Are you swallowed up in the fear of missing out?

In a recent survey, 62% of 15-50-year-olds in South Africa live in “constant fear” that they are missing out on something more exciting than what they are doing. Should we be worried? How do we combat this?

FoMO (the Fear of Missing Out) is a recognised mental state which refers to the apprehension that one is not in-the-know or one is out of touch with some social events, experiences, and interactions. Although it exists as a mental state, it could also manifest itself into physical reactions, such as sweating, anxiety and depression. It is a social angst that’s become more prevalent through our heavier use of technology. People who struggle with FoMO might not actually know what they’re missing, but have deep anxiety that they could be missing out on something better once their friends/possibly people they don’t even know, share their pictures and experiences online. This could stem from not being part of a social event like a party even down to a simple conversation between people.

In the modern society, millennials take photos and post status updates about pretty much everything. Now, your jam on toast you had this morning isn’t going to make me too jealous (it does a bit), but your amazing sunny holiday and perfect relationship through numerous Instagram filters most definitely will. The constant pressure to keep up with other people’s seemingly amazing lives can take its toll.

There’s a lot of upcoming events I’m dying to see that I’ll be missing out on, so I’ve come up with a few things to help me overcome my jealousy, and maybe they can help you in similar situations too:

1. It’s not your thing – that’s ok!

There might be some events occurring around you that all your friends are going to, and you feel like you have to go, but it’s totally not your scene – and that’s fine! For me, a sunny girls holiday with 24/7 booze seems like it would be so much fun, I’d hate to miss out, but it’s also completely not my scene. I just think of it like I’d rather not be there, than be there and have an awful time and no fun stories to tell from it. Think of all the other things you could be doing instead! (Making cakes, going to gigs, watching Netflix etc…)

2. If you can’t afford it, don’t go

As a very poor student myself, I constantly find myself saying yes to going places that I can’t realistically afford, just because I don’t want to feel left out, or like I’ll miss something amazing that’ll happen – and for the rest of the year I’ll be the outcast that didn’t attend. False. That never happens. Even if you do turn down an invite for somewhere, and something does happen that you’d wish you’d been involved in, you will get over it! And believe me, having that extra £10 in your bank instead of a steaming hangover, a possible lack of dignity and a smelly kebab on your bedside table is the best feeling.

3. Turn it off and live for the moment!

Yes, I understand that the idea of turning your phone off in today’s world is unnerving and outrageous, but trust me on this one.

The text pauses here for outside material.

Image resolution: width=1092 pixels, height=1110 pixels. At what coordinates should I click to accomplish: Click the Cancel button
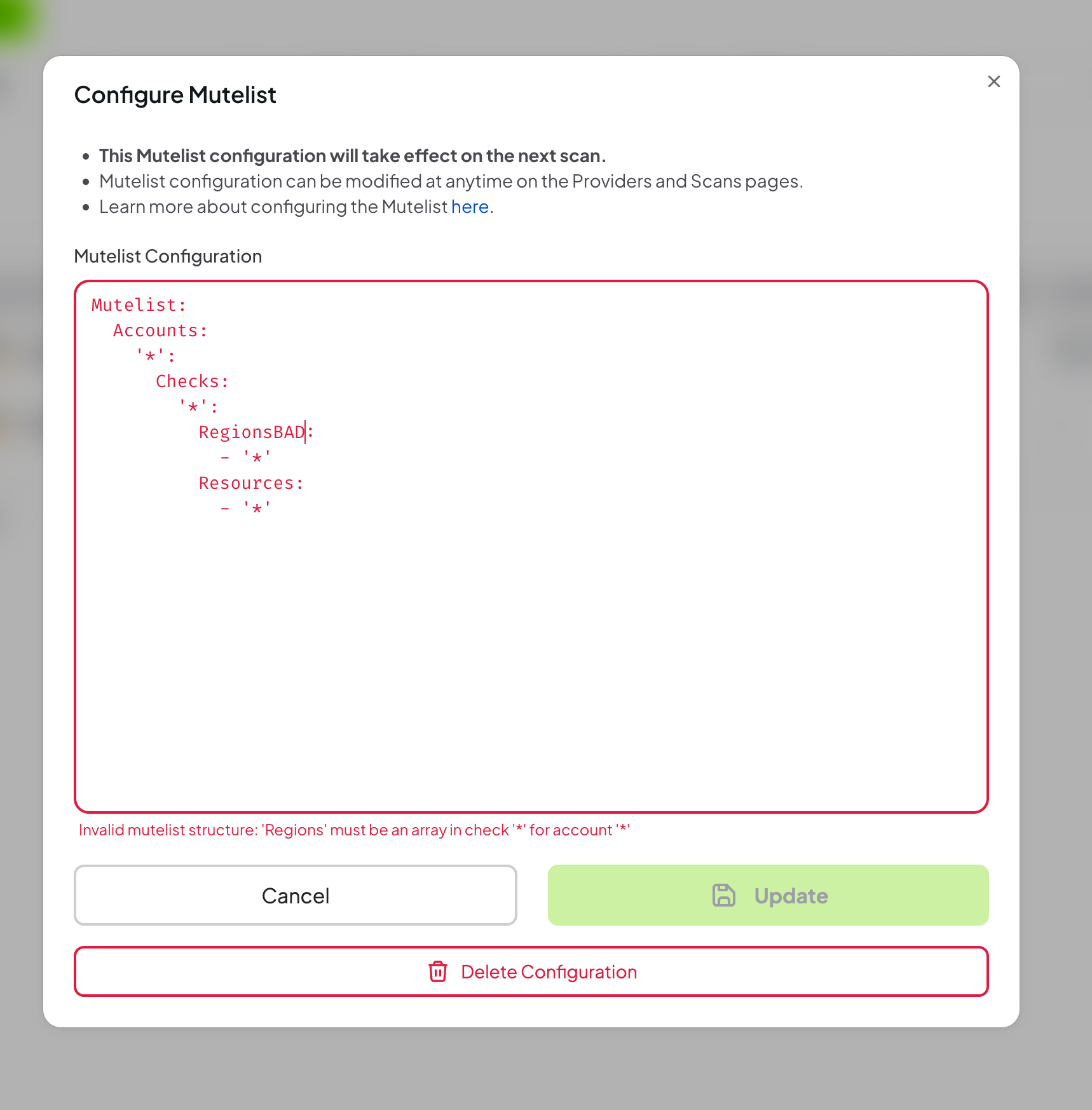click(294, 895)
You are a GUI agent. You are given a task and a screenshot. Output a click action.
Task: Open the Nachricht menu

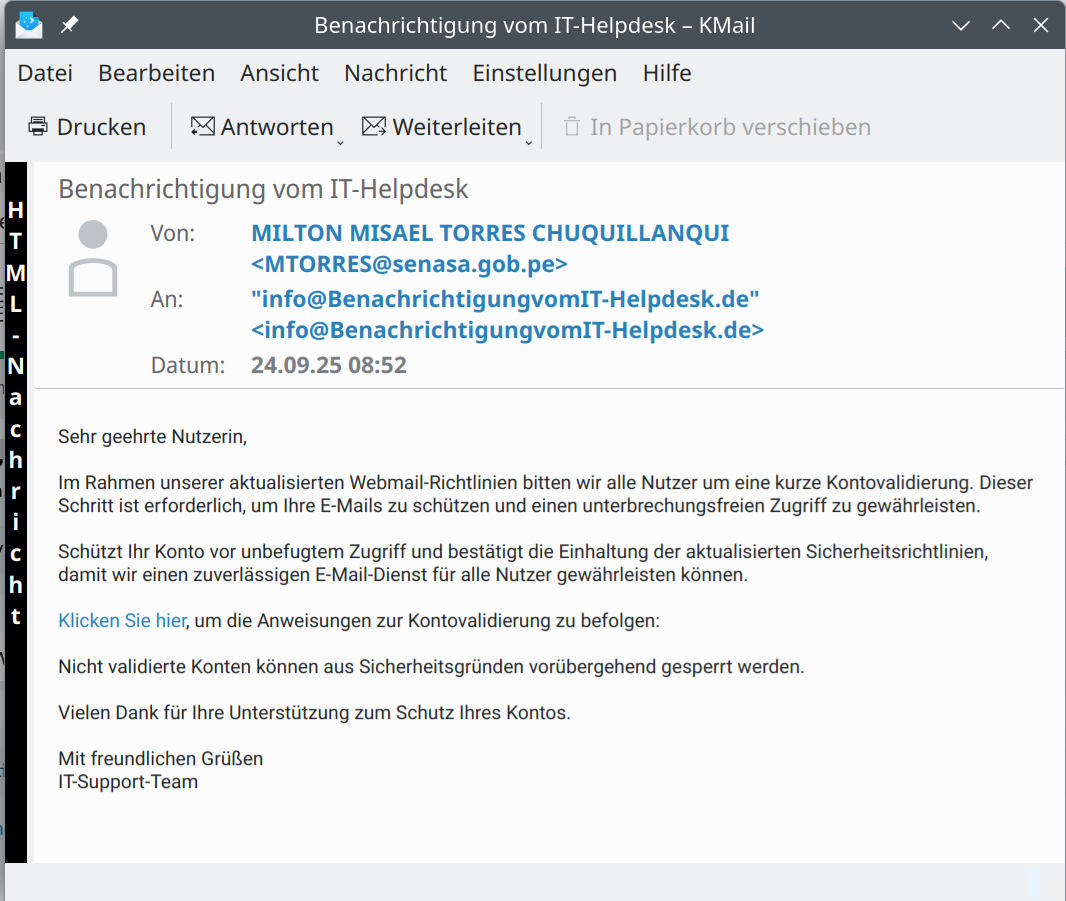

Take a few hours away from constantly refreshing Instagram/Facebook/Twitter in the hopes of finding something ‘interesting’ that you’re possibly missing out on.  It’s a great feeling taking yourself away from other people’s lives and having your own! Turn off your notifications for a couple of hours, immerse yourself in a hobby, or go outside and explore! You will have a much more rewarding experience.

4. It’s as edited as that #nomakeup selfie

This one applies to people we admire. Celebrities, people who are popular online, or even that girl down the road who seems to have the perfect life. They’re all real people, who live lives just like us. Their life might look perfect through a lens and several filters, but you don’t know how their personal life is. More often than not, they construct their social media presence to make themselves seem like their life is great and rewarding, but it’s selectively designed to make you jealous. The girl showing off her Mulberry handbag might look like she’s just had it handed to her, but she could have slaved away 7 days a week for a year to save up for it – but she won’t show you that. Just bear that in mind the next time you become swallowed up in someone’s Instagram (it’s happened to the best of us).

5. Don’t take life for granted

Take the opportunity of viewing other people’s lives to be thankful for what you actually have. Yes, you might not have all that someone else does, but you’re here, alive and well, and making your way through life in your own way. Taking a moment to appreciate all the little things in your life that make you happy and go from there.

6. Turn jealousy into curiosity

Instead of getting yourself into a depressive state being jealous of what someone else has, use it as a chance to improve your own life. If you see something that someone else is doing, ask them about it, take a leaf out of their books and try it for yourself. Draw inspiration from their escapades and how they live their lives, and channel it into your own. It’s a great way to help push your life in a new direction, and push the FoMO to one side. Even if someone’s life seems unattainable (the Kardashian’s, for example – wouldn’t we all love to be one!), as long as you’re aware of their unrealistic ways of living, you can make steps to adapt your life to make you feel happy, comfortable and included.

I’ve battled with FoMO a lot in life, but I’ve learnt to create some distance between myself and the constructed online lives of others. And hopefully with these tips, you can make steps in doing so too.